El presidente de Ecuador, Daniel Noboa, decretó un nuevo estado de excepción con una vigencia de sesenta días en ocho provincias y tres municipios del país, implementando además un toque de queda nocturno que regirá del 17 al 30 de septiembre en cuatro regiones costeras. La medida busca frenar el avance de las estructuras de crimen organizado que mantienen al país en alerta.
El decreto ejecutivo, firmado este martes, abarca las provincias de El Oro, Esmeraldas, Guayas, Los Ríos, Manabí, Pichincha, Santa Elena y Santo Domingo de los Tsáchilas. Asimismo, la medida se extiende a los municipios de Camilo Ponce Enríquez (en la provincia de Azuay), Las Naves (en Bolívar) y La Maná (en Cotopaxi).
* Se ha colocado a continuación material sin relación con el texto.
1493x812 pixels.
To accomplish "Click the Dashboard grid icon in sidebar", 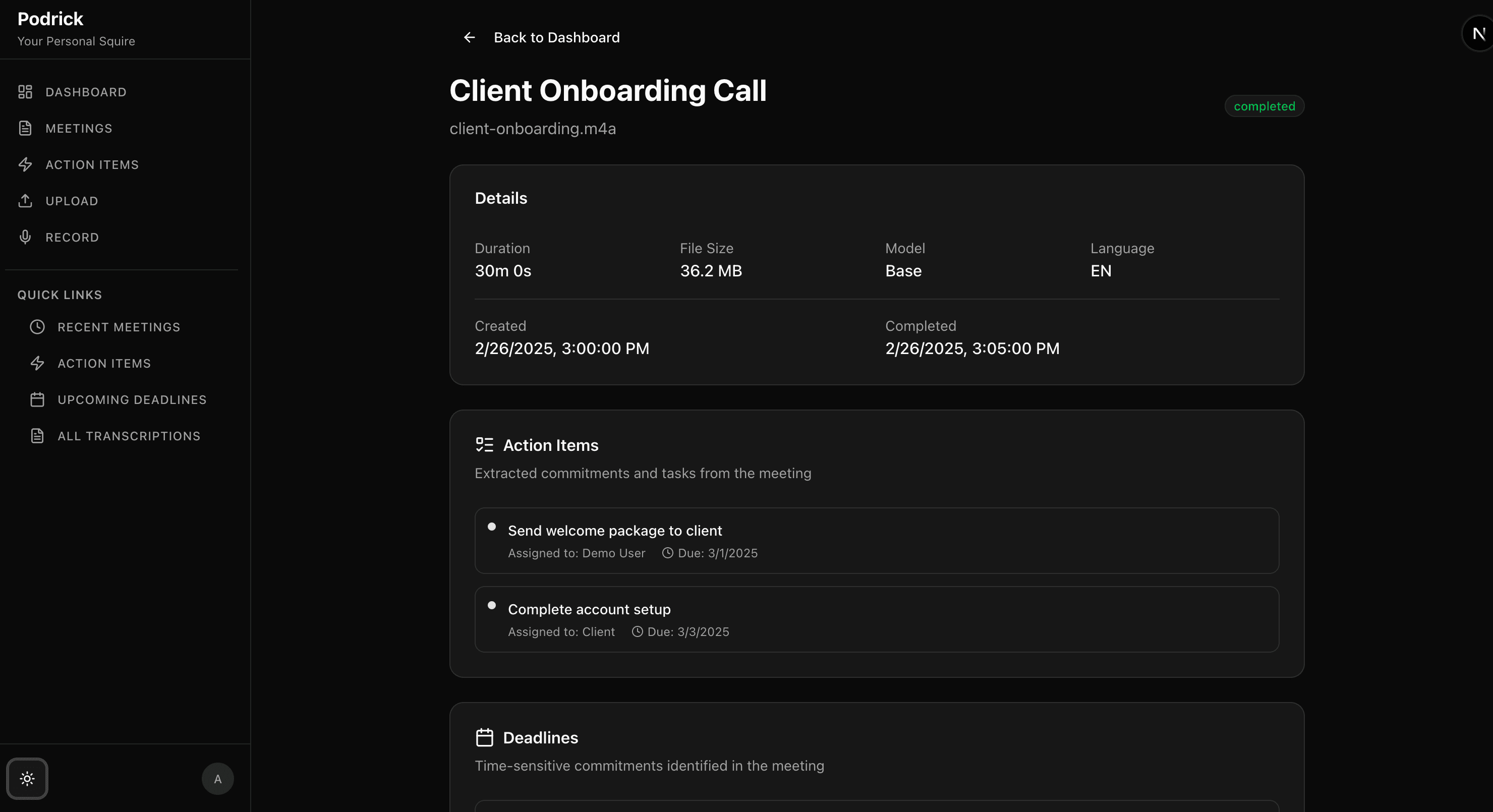I will [25, 92].
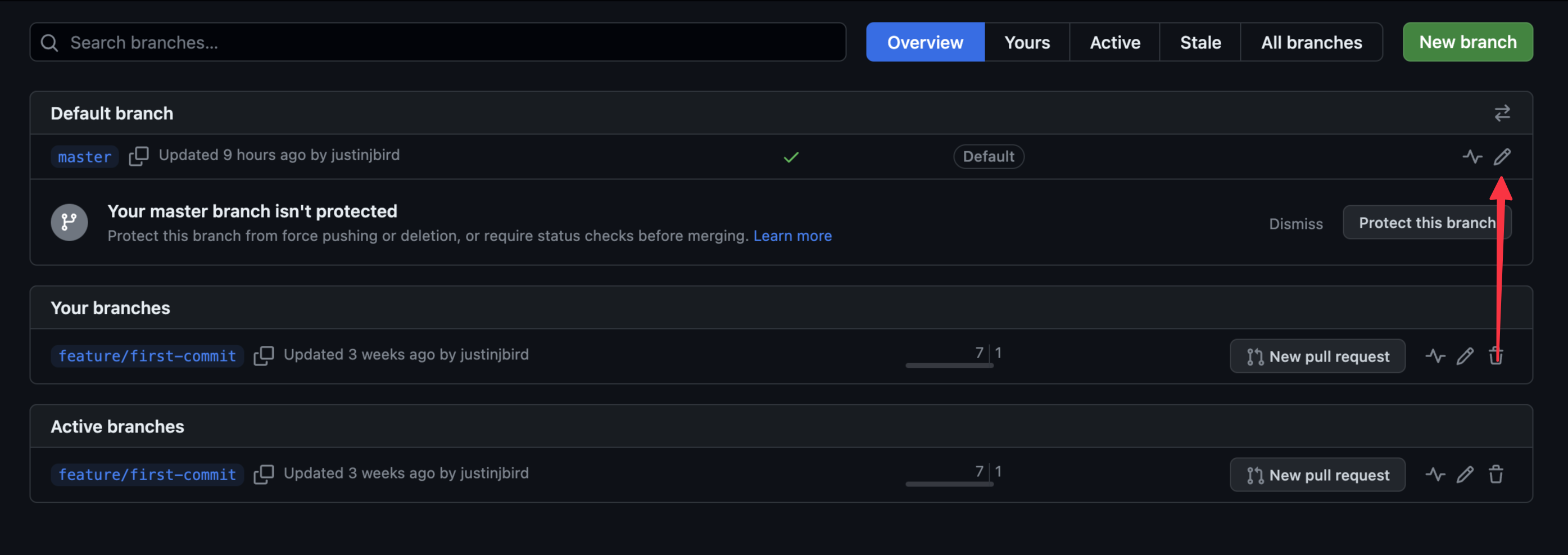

El primer mandatario fundamentó la decisión en la existencia de una “grave conmoción interna” atribuida a la delincuencia organizada. Como parte del decreto, se suspende la inviolabilidad del domicilio, lo que facultará a la Policía Nacional y a las Fuerzas Armadas a ejecutar allanamientos inmediatos cuando existan indicios de la comisión de delitos.
Informes emitidos por el Centro Nacional de Inteligencia (CNI), la Policía Nacional y las Fuerzas Armadas respaldan la medida, advirtiendo que los grupos criminales de estas zonas han diversificado sus fuentes de financiamiento a través de economías ilícitas, lo que les otorga una alta capacidad de adaptación frente a los operativos policiales ordinarios.
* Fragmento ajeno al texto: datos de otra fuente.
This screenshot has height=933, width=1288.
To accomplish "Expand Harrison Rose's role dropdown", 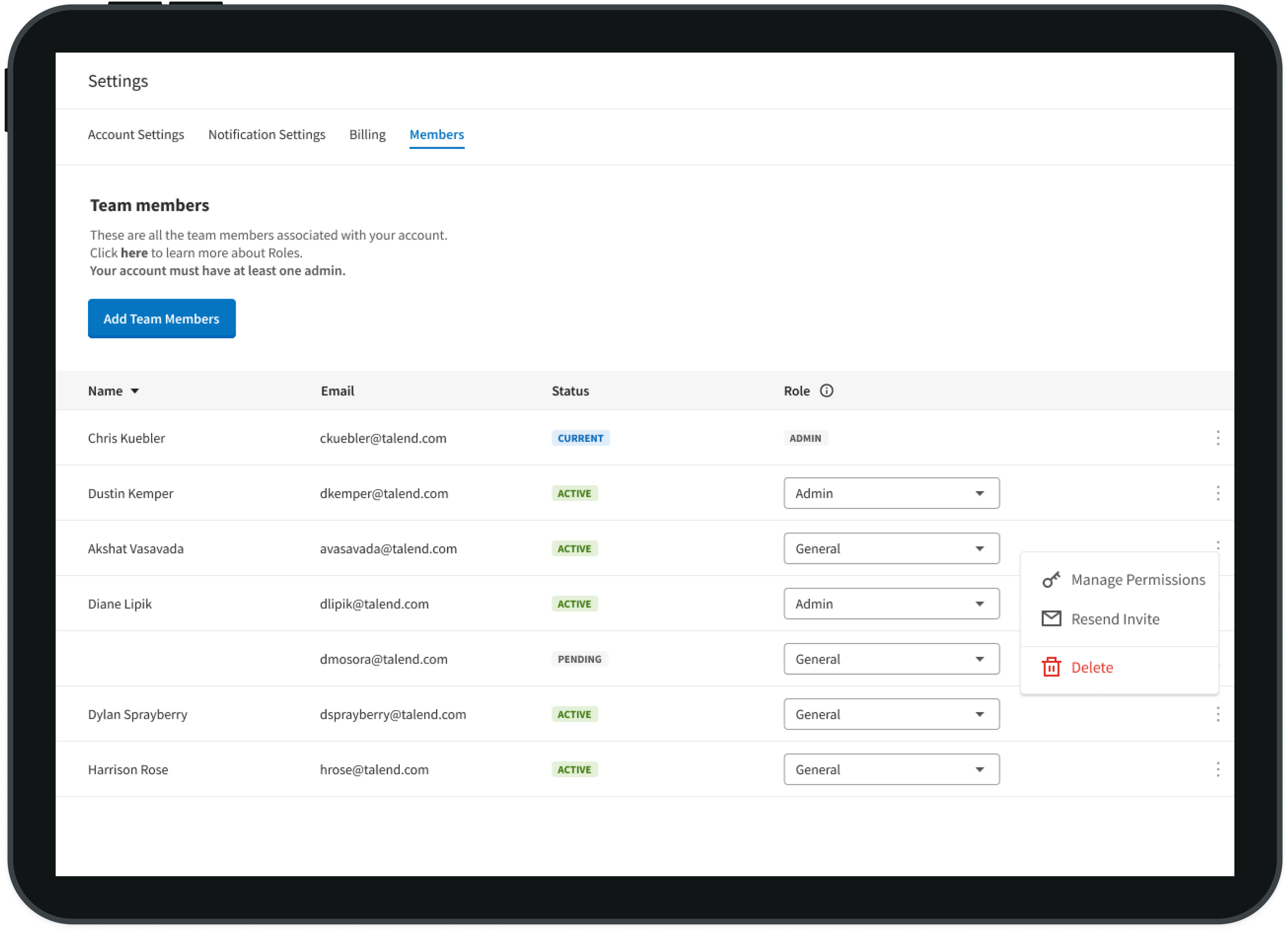I will coord(891,769).
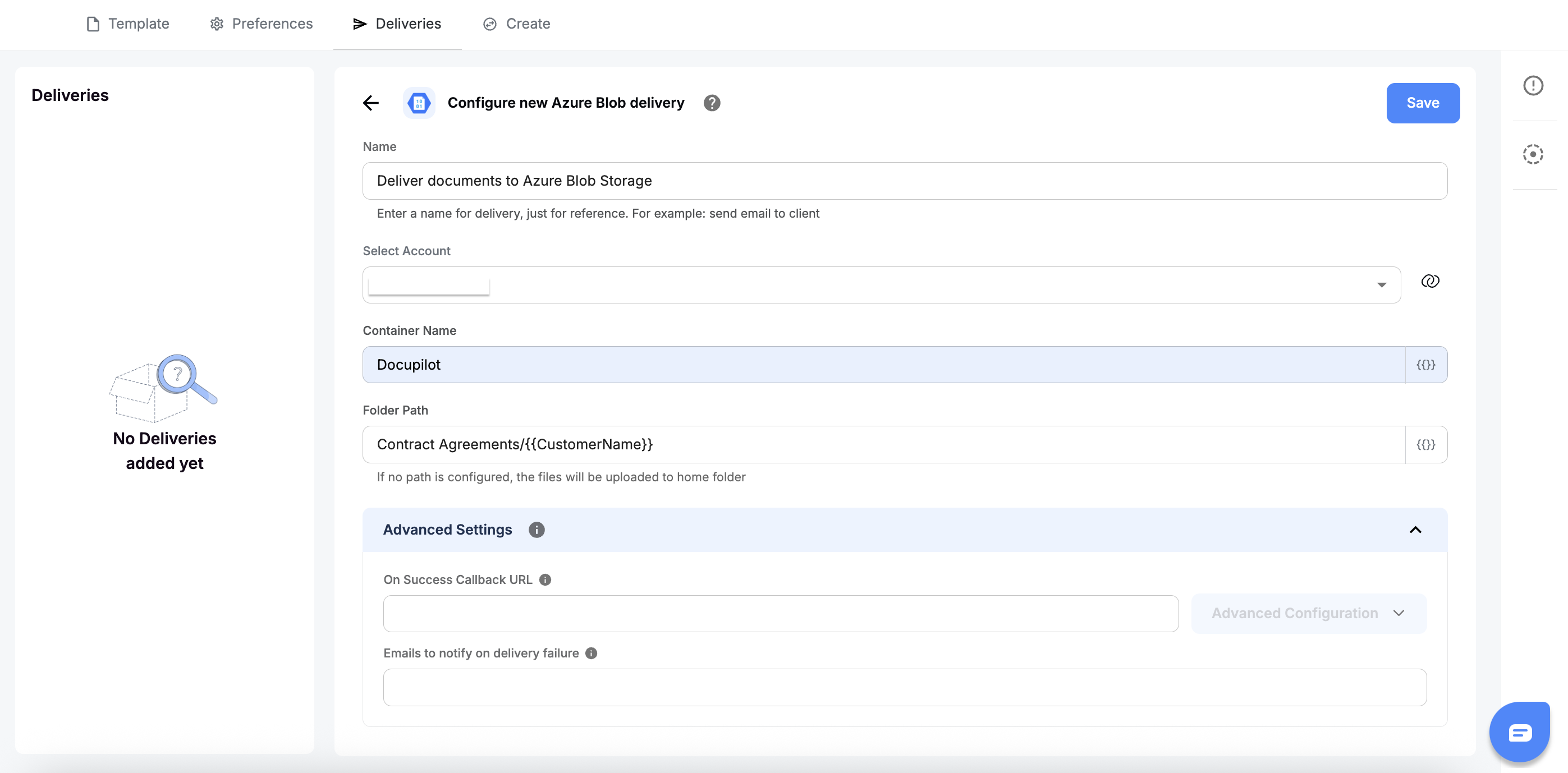Open the alert icon in right sidebar

(1533, 85)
El escrito oficializa también el toque de queda anunciado la semana pasada por el ministro del Interior, John Reimberg. Esta restricción de movilidad aplicará exclusivamente en las provincias de El Oro, Manabí, Guayas y Los Ríos, en un horario comprendido entre las 00:00 y las 05:00 horas, desde el 17 hasta el 30 de septiembre.
Este representa el tercer toque de queda implementado en lo que va del año en el territorio ecuatoriano, sumándose a los decretados previamente en los meses de marzo y mayo. Cabe recordar que Ecuador se mantiene bajo la figura de “conflicto armado interno” declarada por Noboa en 2024 para catalogar y combatir frontalmente a las bandas criminales como “terroristas”. La estrategia gubernamental se redobla en un escenario complejo, marcado por los altos índices de violencia que afectaron al país durante el año anterior.